* Exercise brief *
Print exactly the lines below between the line holding "Viewport: 1121px width, 730px" and the line holding "Task: Toggle bookmark on the TRX pool", inclusive, and nothing more.

==== Materials provided ====

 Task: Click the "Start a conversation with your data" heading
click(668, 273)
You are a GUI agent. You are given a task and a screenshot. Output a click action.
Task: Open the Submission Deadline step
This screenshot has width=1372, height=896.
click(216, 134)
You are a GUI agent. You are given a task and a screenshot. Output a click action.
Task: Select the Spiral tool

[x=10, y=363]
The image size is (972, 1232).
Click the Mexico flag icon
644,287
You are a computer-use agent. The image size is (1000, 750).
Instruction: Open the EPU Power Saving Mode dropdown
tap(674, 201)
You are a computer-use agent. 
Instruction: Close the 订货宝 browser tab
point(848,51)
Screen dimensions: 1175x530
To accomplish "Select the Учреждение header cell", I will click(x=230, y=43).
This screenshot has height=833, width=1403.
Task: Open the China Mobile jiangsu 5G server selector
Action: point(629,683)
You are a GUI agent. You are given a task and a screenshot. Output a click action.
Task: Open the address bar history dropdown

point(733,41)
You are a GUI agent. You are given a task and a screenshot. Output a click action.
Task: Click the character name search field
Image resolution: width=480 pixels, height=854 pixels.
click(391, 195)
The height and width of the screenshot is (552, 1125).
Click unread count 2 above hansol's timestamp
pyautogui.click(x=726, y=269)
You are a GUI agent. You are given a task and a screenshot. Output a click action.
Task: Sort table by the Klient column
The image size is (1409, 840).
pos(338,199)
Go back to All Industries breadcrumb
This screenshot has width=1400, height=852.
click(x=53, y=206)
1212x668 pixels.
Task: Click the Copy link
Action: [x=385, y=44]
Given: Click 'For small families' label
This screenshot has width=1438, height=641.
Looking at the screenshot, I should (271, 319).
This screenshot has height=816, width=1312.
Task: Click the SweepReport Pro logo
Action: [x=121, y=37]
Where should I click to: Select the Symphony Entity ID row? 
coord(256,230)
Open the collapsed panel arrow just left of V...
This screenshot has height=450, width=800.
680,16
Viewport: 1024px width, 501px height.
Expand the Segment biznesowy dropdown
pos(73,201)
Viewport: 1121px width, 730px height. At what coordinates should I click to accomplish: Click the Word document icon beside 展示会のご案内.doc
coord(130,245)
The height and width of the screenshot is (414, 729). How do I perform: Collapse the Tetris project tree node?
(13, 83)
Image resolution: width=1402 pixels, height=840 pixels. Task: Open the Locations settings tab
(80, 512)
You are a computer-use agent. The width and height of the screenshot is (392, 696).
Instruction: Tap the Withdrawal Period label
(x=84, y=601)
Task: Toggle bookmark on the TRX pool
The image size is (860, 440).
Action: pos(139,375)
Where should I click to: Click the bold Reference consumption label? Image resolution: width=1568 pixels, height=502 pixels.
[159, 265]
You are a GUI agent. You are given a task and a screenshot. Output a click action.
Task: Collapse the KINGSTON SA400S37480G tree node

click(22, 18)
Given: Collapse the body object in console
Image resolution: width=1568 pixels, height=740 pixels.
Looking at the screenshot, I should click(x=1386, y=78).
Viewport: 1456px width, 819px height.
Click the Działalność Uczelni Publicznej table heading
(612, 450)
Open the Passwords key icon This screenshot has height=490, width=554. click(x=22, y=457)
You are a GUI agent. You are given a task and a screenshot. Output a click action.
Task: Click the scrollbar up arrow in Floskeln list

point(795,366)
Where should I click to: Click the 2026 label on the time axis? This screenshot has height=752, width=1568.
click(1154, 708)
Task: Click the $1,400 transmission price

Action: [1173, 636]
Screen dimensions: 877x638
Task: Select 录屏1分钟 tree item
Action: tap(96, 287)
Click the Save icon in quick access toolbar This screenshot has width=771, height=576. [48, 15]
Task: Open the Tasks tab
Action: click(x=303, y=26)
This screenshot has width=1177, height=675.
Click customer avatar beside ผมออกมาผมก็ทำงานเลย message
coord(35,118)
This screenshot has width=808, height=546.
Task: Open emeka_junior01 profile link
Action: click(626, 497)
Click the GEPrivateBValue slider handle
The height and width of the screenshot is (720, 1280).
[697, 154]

====

* Solution to this exercise *
Viewport: 1121px width, 730px height. At what coordinates should I click to accomplish: Click the Word document icon beside 展示会のご案内.doc
coord(130,245)
The height and width of the screenshot is (414, 729). How do I perform: Collapse the Tetris project tree node?
(13, 83)
Image resolution: width=1402 pixels, height=840 pixels. Task: Open the Locations settings tab
(80, 512)
You are a computer-use agent. The width and height of the screenshot is (392, 696).
Instruction: Tap the Withdrawal Period label
(x=84, y=601)
Task: Toggle bookmark on the TRX pool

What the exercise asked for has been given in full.